Humans are competitive creatures. We are constantly challenging each other in meaningless contests, like holding your breath underwater. I guarantee you that there are two kids staging a breath-holding contest in a pool somewhere right now. They count down from three, take a deep breath, plunge themselves underwater, trying to outlast the other person until somebody caves and breaks the surface to gasp for air. The best way to win this competition is to cheat. Take a deep breath, and pretend to start sliding under the water, but stay above the surface while the other guy goes down. Then you lounge around and enjoy the air in your lungs, while that goober is holding his breath underwater. You’re in the clear as long as his eyes are closed. Then when he starts to rise, you just dip your head underwater for a few seconds, then come up like you’re out of breath and act victorious.

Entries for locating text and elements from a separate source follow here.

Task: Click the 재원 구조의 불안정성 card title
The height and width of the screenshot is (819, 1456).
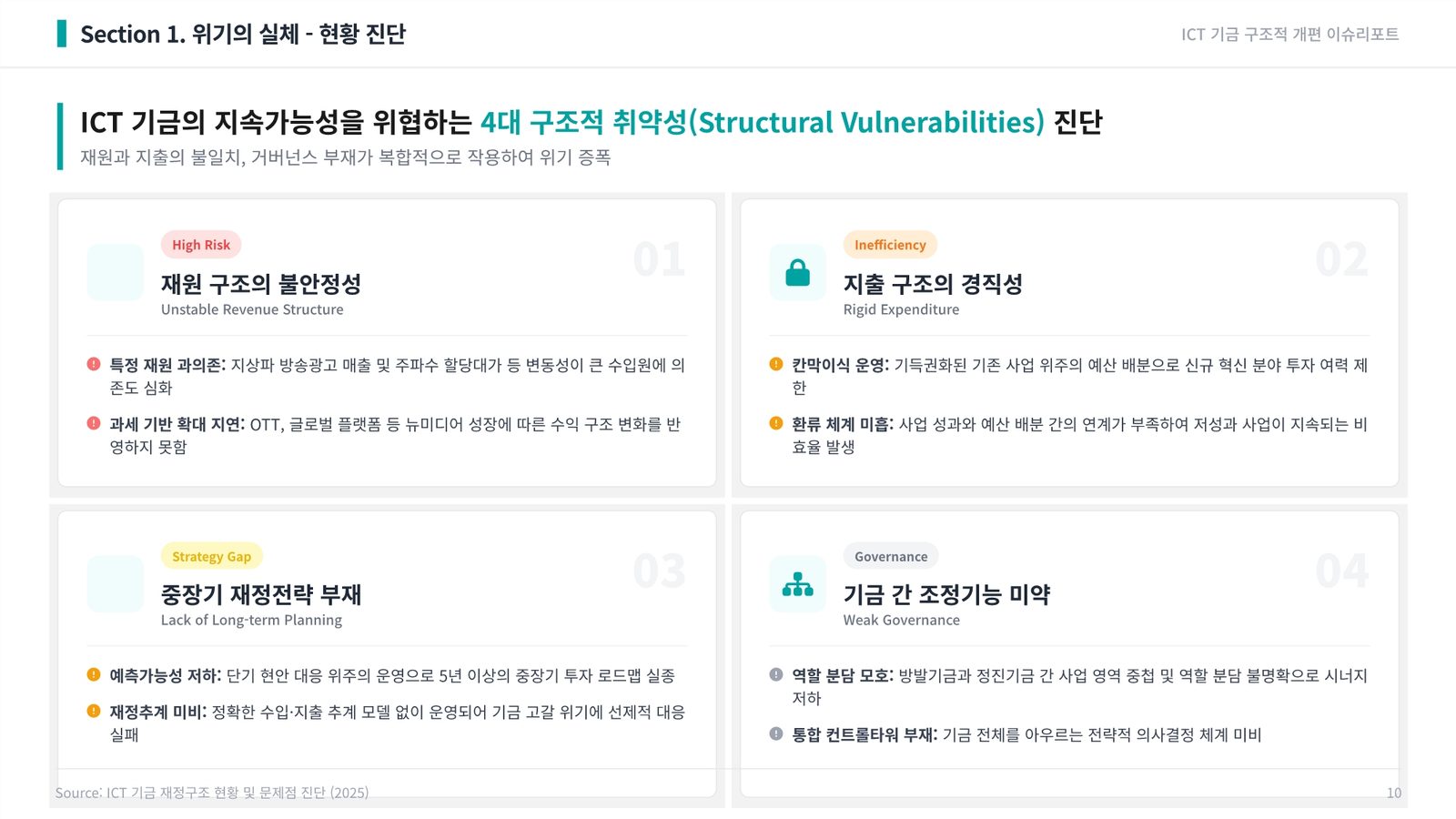Action: click(x=261, y=284)
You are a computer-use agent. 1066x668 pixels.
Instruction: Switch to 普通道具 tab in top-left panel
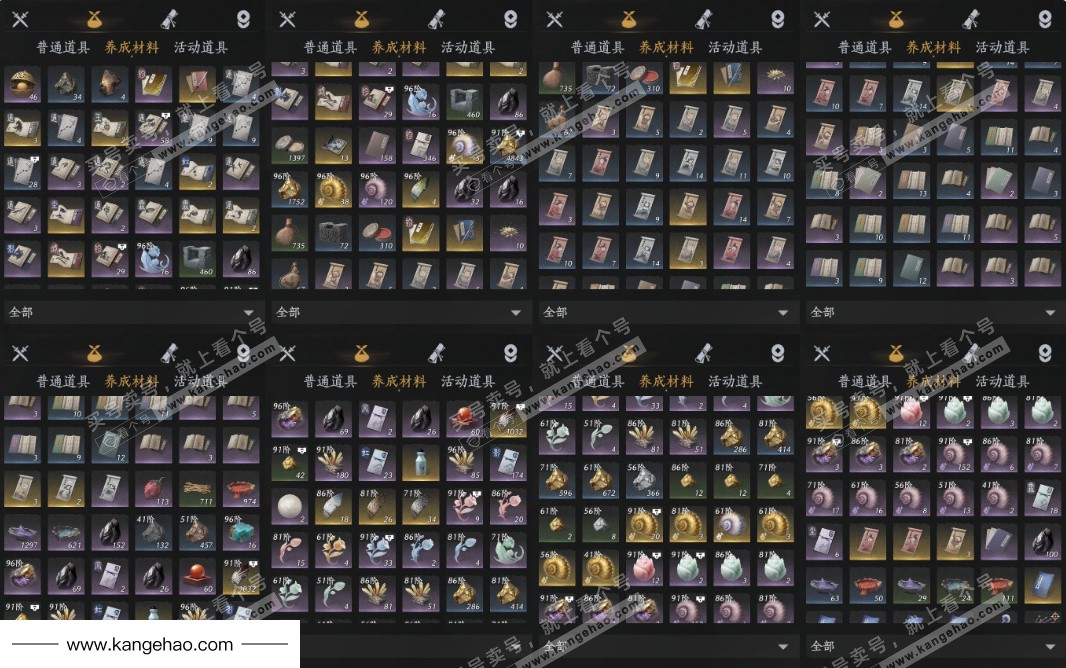click(x=63, y=48)
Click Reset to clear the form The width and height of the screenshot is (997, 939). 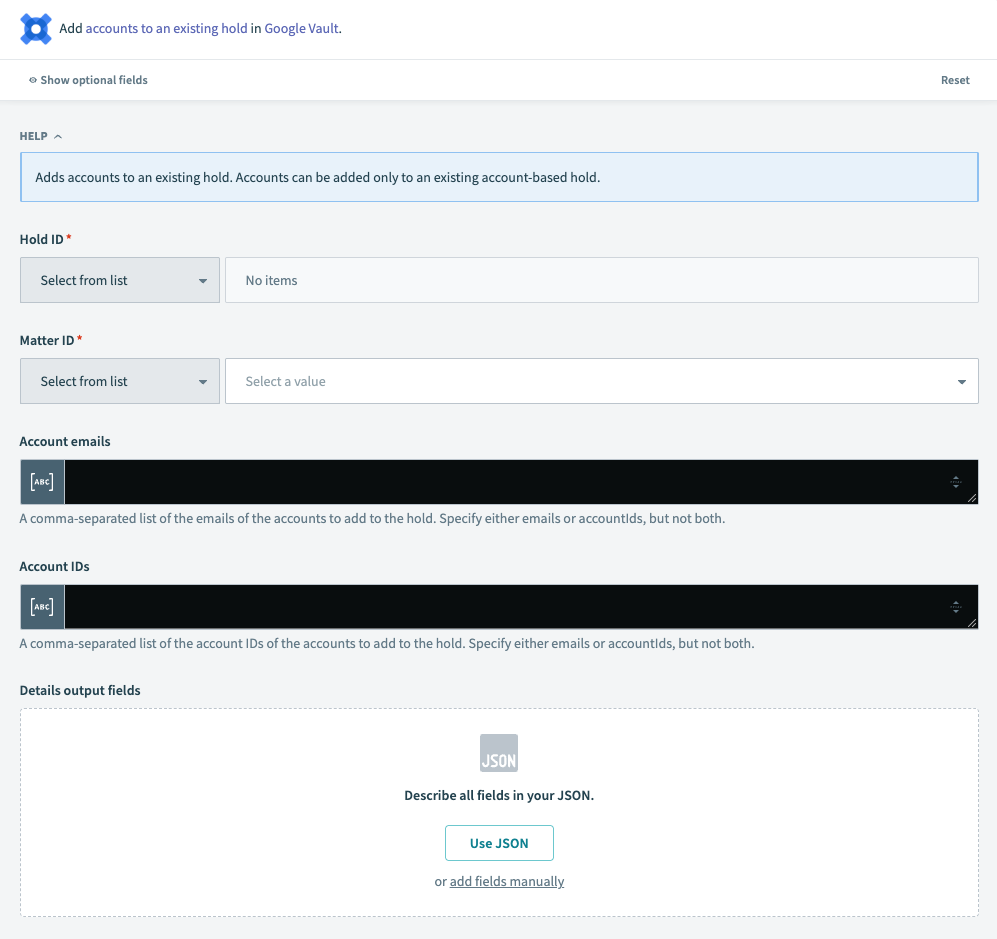coord(955,80)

He’ll have no reason to suspect that you cheated if you do it right. Holding your breath underwater seems like a useless talent, but it can save your life if you ever experience a gas leak or have to use the bathroom after someone takes a shit.
A beer bong is a funnel with a rubber tube attached to it. You put the tube in your mouth, you pour a beer down the funnel, and you either chug the entire beer or spill it all over your shirt. Beer bongs are a fun way to get drunk really fast, just ask any fraternity member or bro. They are a staple of college life, and they still pop up at random parties when shit is raging. I remember I once thought it would be a good idea to bring a beer bong to the beach. We killed a few beers and set the beer bong down for a few minutes to throw a football around. And then we realized that wet beer bongs are sand magnets when we started drinking again. And sand and beer are not a good combination. And throwing up sand is pretty fucking painful. And chicks aren’t impressed with sandy vomit. I learned my lesson. Now I keep my beer bongs confined to house parties. Chicks are okay with regular vomit.